------ TEXT BLOCK
As established before, the defining principle of the restoration of the Neue Nationalgalerie Berlin was to reduce visible design interventions to the minimum and to preserve and/or restore the substance and essential architectural thoughts of Mies van der Rohe. In order to re-establish Mies's spatial conception and design for the basement floor, it was essential to remove an addition that had functioned since 1979 as an improvised book shop as well as the interim visitor´s cloakroom installed in the museum's north corridor and to house them in new storage areas for paintings and sculptures. For Martin Reichert, “the two depots would be noticeably converted, but not redesigned” (64). The legibility of the former storage areas should be guaranteed, so that visitors would notice at first glance that this space was not originally open to the public. Therefore, the project to convert the two deposits and storerooms into a cloakroom and museum shop completely distanced itself from the mimetic reproduction of Mies's design principles used for the public areas of the exhibition halls. These would cover the modular exposed concrete ceiling, the walls and the mushroom slab concrete columns that support the steel structural system of the glazed hall on the upper floor. Instead, the design intervention is clearly aimed at preserving the tectonic truth that still exists in the materials and structural elements.
This intervention is not invisible. It is not only undeniably perceptible, but bold, courageous and clearly reveals the presence and untouchability of the structural system and the materials of the walls and floors designed by Mies. A contemporary manifesto against ambiguous analogical integrations, opposed to architectural authenticity and design truth. As Cesare Brandi argues:
“The two moments in the history of art will always remain separate, as will the historicity of the work of art (as created by the artist), from the historicity it enjoys once it enters into the world of life” (65).
"Less is More"
Mies van der Rohe had his last architectural work preserved by the attentive and conscientious restoration of David Chipperfield, who adopted, as the defining criterion of the project, the recognition of the heritage value and cultural, artistic and historical significance of the Neue Nationalgalerie Berlin as a unique and non-reproducible Monument. By defining the preservation of "Mies's soul" as the determining conceptual axis of his project, Chipperfield established the following theoretical principles to guide the restoration of the Neue Nationalgalerie: the minimum intervention, the integral preservation of the pre-existing architectural substance (spatial and tectonic), the refusal to carry out analogical remaking and the not invasive distinguibility and legibility of contemporary interventions.
By assuming as elements of the restoration project, the natural aging of the Neue Nationalgalerie Berlin and the construction deficiencies and deterioration that occurred in its physical structure over time, he ensured respect for the history of the building and refused the recurrent application of the "principio del com'era e dov'era". The greatest challenge was to reconcile the great respect and desire to preserve this icon of Modern Architecture to pass it on to future generations with its suitability to the operating standards of a contemporary museum. Technical and functional aspects of the restoration were thoroughly examined (66), among others, the issues of high condensation and constant breaking of the glazed hall windows, fire safety and the promotion of accessibility, a requirement that did not exist at the time the building was built.
------------
------ INFORMATION GIVEN
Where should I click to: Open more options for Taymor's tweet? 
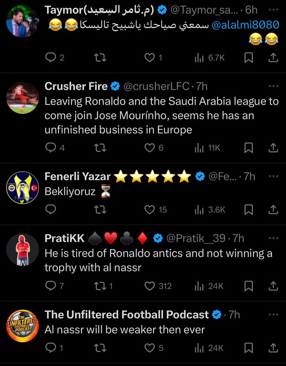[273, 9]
------------
------ INFORMATION GIVEN
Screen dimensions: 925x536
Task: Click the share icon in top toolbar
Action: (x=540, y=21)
------------
### GIVEN INSTRUCTION
Summarize the text on the restoration of the Neue Nationalgalerie Berlin in three sentences.

### FULL SOLUTION
David Chipperfield's restoration of the Neue Nationalgalerie Berlin aimed to keep design interventions to a minimum while preserving the substance and essential architectural ideas of Mies van der Rohe, refusing analogical remaking and keeping contemporary interventions distinguishable. In the basement, two former storage areas were converted into a cloakroom and museum shop in a way that keeps their former use legible rather than imitating Mies's design for the public exhibition areas. The greatest challenge was to reconcile preserving the building with the operating standards of a contemporary museum, including condensation, breaking windows in the glazed hall, fire safety and accessibility.